Année politique Suisse 1999 : Politique sociale / Santé, assistance sociale, sport
 
Sozialhilfe
Die OECD veröffentlichte eine Studie über die Wirksamkeit der Sozialhilfe in der Schweiz und in Kanada. Als Stärke des schweizerischen Systems bezeichnete sie das relativ hohe Leistungsniveau, welches eine generelle Verarmung weitgehend verhindere. Kritik übte sie aber an der mangelnden Integration eigentlich arbeitsfähiger Sozialhilfeempfänger in den Arbeitsmarkt. Paradoxerweise seien die positiven Effekte eng mit den negativen verknüpft. Durch die lange Ausrichtung von Arbeitslosenunterstützung und die bedarfsgerechte Ausgestaltung der Leistungen der Sozialhilfe könne eine schlechter bezahlte Arbeit unattraktiv werden. Ungünstig sei auch, dass ein durch Arbeit erzielter Verdienst vollumfänglich von der Sozialhilfe abgezogen werde; auch dies ermutige nicht zur Aufnahme einer Arbeit. Das kanadische System, in dem ein Sozialhilfebezüger durch Arbeit seine Situation verbessern kann, biete einen stärkeren Anreiz für die Integration in den Arbeitsmarkt [69].

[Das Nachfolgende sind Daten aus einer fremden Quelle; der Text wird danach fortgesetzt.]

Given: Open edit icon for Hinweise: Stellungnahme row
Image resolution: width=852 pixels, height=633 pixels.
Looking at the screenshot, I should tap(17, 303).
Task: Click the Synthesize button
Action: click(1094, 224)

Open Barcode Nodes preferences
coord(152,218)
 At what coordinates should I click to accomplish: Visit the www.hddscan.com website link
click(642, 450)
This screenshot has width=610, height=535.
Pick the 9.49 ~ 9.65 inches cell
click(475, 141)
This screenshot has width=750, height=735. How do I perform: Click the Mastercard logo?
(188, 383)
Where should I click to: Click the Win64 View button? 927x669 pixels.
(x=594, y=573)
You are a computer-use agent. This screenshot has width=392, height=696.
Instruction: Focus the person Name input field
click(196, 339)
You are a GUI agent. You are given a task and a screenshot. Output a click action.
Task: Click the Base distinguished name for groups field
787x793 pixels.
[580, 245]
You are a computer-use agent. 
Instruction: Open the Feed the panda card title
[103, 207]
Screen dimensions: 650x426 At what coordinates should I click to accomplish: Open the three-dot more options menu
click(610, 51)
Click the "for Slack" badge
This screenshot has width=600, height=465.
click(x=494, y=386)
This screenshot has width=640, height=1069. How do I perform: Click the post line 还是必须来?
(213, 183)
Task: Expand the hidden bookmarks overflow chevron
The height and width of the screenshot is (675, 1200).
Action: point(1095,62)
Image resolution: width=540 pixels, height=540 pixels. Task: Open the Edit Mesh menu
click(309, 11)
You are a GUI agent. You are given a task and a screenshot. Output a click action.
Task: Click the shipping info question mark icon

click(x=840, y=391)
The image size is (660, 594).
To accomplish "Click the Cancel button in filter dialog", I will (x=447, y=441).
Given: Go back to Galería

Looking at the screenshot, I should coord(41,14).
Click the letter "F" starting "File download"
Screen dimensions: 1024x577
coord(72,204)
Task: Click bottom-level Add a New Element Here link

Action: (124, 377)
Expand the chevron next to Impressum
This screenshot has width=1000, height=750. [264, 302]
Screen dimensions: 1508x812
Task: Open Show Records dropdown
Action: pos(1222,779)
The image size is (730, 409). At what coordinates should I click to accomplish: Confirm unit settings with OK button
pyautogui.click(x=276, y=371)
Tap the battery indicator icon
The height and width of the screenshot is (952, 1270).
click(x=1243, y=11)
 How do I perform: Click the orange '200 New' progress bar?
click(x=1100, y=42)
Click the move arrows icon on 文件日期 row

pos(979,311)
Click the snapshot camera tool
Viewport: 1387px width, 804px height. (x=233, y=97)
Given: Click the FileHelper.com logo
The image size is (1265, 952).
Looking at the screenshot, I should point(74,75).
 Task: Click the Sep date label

Eine Analyse der Schweizerischen Konferenz für öffentliche Sozialhilfe (SKOS) kam nach einer Befragung in 2082 Gemeinden zum Schluss, dass sich zumindest in der Deutschschweiz die Zahl der Sozialhilfebezüger allein in der ersten Hälfte der 90er Jahre mehr als verdoppelt hat. Gemäss SKOS haben die wirtschaftlichen und familiären Veränderungen zu einer massiven Verschärfung der sozialen Belastungen geführt. Es sei deshalb nicht länger tragbar, dass die Sozialhilfe praktisch allein die Folgen des Strukturwandels tragen müsse; das würde praktisch einer Kantonalisierung und Kommunalisierung der Armut und der Folgen der wirtschaftlichen Rezession gleichkommen. Die SKOS verlangte deshalb dringlich eine Koordination der kantonal geregelten Sozialhilfe mit den Sozialversicherungen des Bundes. Um Rechtsgleichheit sowie einen verbesserten Lastenausgleich zu erreichen, wäre laut SKOS ein Rahmengesetz des Bundes für die soziale Sicherheit nötig, das sowohl die Sozialversicherungen wie die Sozialhilfe mit einbezieht und den neuen sozialen Risiken (Unterbrüche in der Erwerbsarbeit und veränderte Familienformen) Rechnung trägt [70].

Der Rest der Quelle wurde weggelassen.